*** DATASET RECORDS Section Begins ***
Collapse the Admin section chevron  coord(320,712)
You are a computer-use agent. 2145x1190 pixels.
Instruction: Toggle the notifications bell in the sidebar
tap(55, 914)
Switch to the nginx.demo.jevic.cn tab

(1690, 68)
*** DATASET RECORDS Section Ends ***
[EXERCISE DIRECTIONS]
Exactly as they appear, write out the lines from the one containing "Instruction: Toggle the" through the final line of the entries above, both included.

[OUTPUT BELOW]
Instruction: Toggle the notifications bell in the sidebar
tap(55, 914)
Switch to the nginx.demo.jevic.cn tab

(1690, 68)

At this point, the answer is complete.